12 Dresses

My sewing teacher and Friend Marianne, wanted to have a ball with the new English Country Dancing group she joined a year ago. Her excuse to have the ball was to celebrate 55 years in Canada. To get people involved she decided to make 12 dresses and 8 vests for some of the hard core members of the group. I made my own dress.

When she first told me of the idea I volunteered to do portraits of people all lovely and dressed up. Here was my chance to try to recreate painted portraits with a modern tool, and yet still make them have all the charm a regency portrait painting would.

I had asked a good Friend to assist me on the day. What a huge help he was. Suggesting to people how they should sit, asking them to take off watches and glasses that looked too modern. He had set up the lighting and even moved the table from one side of the set to the other.

For my purpose, I had borrowed from Rob a mottled brown back drop that completely fit the bill along with a backdrop stand, and a 20 prime lens. How I LOVE the 20. I almost bought one at Christmas, but I had to pay up front and they had to order it from the Canon warehouse, maybe next Christmas bonus. For now I’m lucky to be able to borrow Robs.

Along with the back drop I brought some props.
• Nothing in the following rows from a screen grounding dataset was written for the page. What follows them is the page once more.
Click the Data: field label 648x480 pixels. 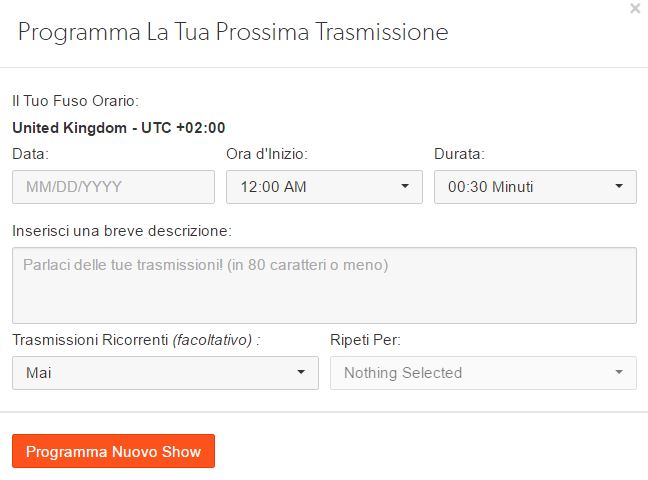point(30,154)
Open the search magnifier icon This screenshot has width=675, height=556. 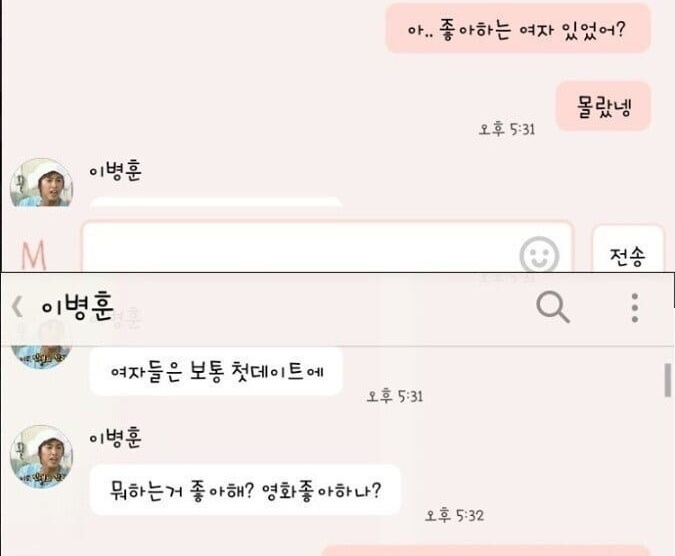pyautogui.click(x=553, y=307)
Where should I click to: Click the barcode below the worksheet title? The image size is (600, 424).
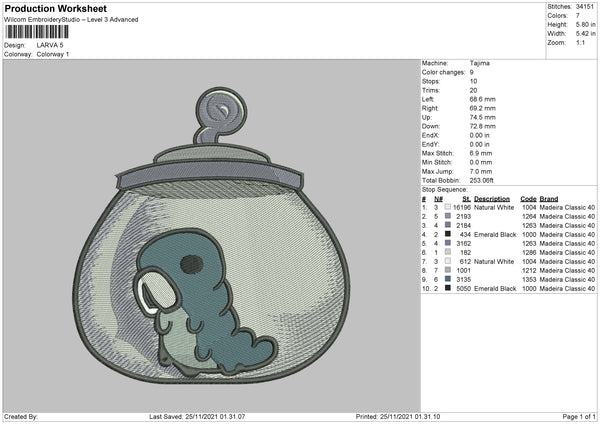[x=40, y=31]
Books, teacups and saucers, a makeshift table cloth and another to contrast over that. This would give people a choice of things to hold onto so they may feel more comfortable. Some didn’t because I think it may have looked too contrived. But those touches come out very well in the photos.

Originally was going to borrow Rob’s 400 Alien Bees, but when I thought of even more things to carry to the venue, I decided to go with two speed lights with soft boxes over them instead. They worked quite well until the batteries started to run low. I tried to push the speed lights until they were nearly dead, which was a bad idea because when I went to edit them, I realized I had lost detail I wasn’t able to bring back.

At Photographers anonymous, I was given lots of great advice for the next time. Like use Alien Bee’s instead of speed lights. Use a larger space to make the background higher. I had to use the path tool to get rid of the rings that were in the fabric. Especially where there were tall people involved. It’s amazing how well the patch tool works. Another piece of advice was that the stage right light was too low. You can see it in the cast shadows on the background. I would have set them up differently was well. One light almost in front and the other to the side of the subjects. I would liked there to be a candelabra and flowers on the table as well. As it turns out, I didn’t have to bring my outdoor table after all. There was a nice small round table already there.

Everyone who had their photo taken was a trooper. On lookers would make them break into smiles, but I didn’t want full on smiles, Kevin was good to ask them not to. I had a very good plan to keep everyone straight, which was have everyone write their name and email on a piece of paper to hold up in front of them for one shot then onto the serious stuff. Well, didn’t I forget the paper and markers? Luckily I had my model sheets, though I had to ask Marianne to remind me who everyone was. Sorry guys!

So there you have it. All edited, resized and watermarked. Ready to email to everyone. I’ve only had 3 people say they didn’t want me to use their image online or elsewhere. Out of such a large group, I think that was pretty good. And now you see them here on my blog.

A huge thanks to the English Country Dancers in their beautiful costumes. And to all who worked so hard to pull it together. Thanks Mandeep for the first dance. I can’t wait to do it again.